■ Problem description
Every line from the one with "Culture (101, 175)" to the one with "[Promo: ANIME IMPULSE 2017] (26, 2556)", including those two, is to be copied exactly; all other lines of the entries below are left out.
[[ Given entries, beginning ]]
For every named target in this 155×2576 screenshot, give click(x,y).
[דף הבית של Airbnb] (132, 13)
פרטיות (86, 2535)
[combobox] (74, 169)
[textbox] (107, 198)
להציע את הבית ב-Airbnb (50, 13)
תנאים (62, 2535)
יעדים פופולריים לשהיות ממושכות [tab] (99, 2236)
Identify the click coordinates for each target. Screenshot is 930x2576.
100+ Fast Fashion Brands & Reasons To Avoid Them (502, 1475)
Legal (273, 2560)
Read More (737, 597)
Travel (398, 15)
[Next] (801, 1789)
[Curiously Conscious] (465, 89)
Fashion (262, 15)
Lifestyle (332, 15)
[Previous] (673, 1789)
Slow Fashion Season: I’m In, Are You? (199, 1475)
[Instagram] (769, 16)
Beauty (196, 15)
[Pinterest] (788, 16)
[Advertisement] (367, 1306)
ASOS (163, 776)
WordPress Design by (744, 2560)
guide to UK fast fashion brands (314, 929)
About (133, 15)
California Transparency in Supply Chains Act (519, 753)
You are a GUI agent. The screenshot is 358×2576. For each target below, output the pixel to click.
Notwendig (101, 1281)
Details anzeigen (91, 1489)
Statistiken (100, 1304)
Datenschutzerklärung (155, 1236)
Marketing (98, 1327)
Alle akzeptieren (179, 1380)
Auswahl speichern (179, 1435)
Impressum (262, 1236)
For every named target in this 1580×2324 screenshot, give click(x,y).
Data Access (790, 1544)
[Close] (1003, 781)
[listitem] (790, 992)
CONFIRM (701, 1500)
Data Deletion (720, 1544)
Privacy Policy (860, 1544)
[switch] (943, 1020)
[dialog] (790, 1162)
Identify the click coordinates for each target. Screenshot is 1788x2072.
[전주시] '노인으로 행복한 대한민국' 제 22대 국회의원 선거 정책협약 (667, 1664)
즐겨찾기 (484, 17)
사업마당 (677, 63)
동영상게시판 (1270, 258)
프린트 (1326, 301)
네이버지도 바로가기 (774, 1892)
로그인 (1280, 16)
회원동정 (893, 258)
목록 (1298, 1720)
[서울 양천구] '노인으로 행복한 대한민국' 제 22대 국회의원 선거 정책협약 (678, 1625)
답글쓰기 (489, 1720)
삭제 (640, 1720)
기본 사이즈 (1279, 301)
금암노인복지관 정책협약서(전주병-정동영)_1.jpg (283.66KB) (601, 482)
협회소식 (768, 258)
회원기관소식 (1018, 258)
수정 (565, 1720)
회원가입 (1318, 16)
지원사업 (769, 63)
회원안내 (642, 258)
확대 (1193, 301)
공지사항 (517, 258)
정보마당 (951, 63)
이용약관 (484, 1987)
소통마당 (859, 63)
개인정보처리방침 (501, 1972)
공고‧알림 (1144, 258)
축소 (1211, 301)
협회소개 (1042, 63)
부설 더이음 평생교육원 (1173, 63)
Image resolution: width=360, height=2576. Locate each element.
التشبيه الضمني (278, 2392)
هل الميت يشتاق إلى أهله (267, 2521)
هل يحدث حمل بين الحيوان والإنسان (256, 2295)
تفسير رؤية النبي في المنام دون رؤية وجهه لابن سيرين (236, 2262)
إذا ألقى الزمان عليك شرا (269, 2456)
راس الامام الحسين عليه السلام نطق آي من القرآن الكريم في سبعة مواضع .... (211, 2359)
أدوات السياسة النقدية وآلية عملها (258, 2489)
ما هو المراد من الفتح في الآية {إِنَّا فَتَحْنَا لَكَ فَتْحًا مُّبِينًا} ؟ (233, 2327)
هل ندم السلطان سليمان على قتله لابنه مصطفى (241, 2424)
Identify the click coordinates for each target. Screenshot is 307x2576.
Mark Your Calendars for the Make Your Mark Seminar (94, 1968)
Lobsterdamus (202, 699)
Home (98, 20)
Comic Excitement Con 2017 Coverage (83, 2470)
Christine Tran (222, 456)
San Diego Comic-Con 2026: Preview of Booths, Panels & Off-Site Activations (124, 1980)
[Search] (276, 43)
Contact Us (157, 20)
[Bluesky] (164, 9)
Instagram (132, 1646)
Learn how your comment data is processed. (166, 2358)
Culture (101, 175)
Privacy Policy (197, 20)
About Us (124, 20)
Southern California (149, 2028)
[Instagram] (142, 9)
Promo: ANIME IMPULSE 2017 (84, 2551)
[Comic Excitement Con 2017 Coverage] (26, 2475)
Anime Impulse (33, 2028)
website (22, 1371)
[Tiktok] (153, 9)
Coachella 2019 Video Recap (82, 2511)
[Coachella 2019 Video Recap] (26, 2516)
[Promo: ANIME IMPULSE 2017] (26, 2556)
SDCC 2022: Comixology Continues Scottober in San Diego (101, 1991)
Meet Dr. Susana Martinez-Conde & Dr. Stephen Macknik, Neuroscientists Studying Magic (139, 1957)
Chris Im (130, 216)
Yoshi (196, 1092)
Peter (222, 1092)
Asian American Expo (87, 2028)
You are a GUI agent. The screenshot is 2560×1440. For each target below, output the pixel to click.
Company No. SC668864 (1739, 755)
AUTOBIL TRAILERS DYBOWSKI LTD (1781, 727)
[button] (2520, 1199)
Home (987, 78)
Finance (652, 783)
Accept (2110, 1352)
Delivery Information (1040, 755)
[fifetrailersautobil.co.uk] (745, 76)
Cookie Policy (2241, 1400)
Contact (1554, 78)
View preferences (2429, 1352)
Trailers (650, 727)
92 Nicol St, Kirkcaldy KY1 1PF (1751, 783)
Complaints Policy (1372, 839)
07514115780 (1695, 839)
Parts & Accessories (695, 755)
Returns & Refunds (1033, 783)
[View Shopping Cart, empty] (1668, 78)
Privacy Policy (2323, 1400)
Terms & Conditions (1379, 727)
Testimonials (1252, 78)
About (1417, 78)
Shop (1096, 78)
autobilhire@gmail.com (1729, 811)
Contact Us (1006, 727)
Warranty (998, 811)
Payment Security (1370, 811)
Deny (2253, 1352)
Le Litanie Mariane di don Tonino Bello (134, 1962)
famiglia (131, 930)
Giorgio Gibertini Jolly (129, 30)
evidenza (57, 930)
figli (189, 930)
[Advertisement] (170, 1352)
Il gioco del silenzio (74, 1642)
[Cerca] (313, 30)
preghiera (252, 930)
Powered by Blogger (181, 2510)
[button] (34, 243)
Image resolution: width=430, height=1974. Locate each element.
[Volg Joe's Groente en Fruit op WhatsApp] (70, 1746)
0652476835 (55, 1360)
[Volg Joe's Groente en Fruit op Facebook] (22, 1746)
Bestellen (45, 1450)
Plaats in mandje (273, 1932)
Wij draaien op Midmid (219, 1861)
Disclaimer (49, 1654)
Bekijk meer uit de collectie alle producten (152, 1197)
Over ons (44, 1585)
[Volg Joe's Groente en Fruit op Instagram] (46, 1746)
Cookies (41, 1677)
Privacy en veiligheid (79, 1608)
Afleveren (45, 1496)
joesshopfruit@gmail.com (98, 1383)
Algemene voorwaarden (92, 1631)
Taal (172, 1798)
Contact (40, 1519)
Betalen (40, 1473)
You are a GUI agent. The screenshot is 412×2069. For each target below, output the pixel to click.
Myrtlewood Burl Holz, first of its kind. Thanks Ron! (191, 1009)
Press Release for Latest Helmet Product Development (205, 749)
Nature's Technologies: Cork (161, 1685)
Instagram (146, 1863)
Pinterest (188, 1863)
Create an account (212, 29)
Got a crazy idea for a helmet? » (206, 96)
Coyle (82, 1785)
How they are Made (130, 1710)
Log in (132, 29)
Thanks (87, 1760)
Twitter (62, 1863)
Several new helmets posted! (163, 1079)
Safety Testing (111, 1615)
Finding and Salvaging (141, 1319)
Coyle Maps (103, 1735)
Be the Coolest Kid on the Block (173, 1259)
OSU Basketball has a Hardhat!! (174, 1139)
[[ Given entries, end ]]
■ Result
Culture (101, 175)
Privacy Policy (197, 20)
About Us (124, 20)
Southern California (149, 2028)
[Instagram] (142, 9)
Promo: ANIME IMPULSE 2017 (84, 2551)
[Comic Excitement Con 2017 Coverage] (26, 2475)
Anime Impulse (33, 2028)
website (22, 1371)
[Tiktok] (153, 9)
Coachella 2019 Video Recap (82, 2511)
[Coachella 2019 Video Recap] (26, 2516)
[Promo: ANIME IMPULSE 2017] (26, 2556)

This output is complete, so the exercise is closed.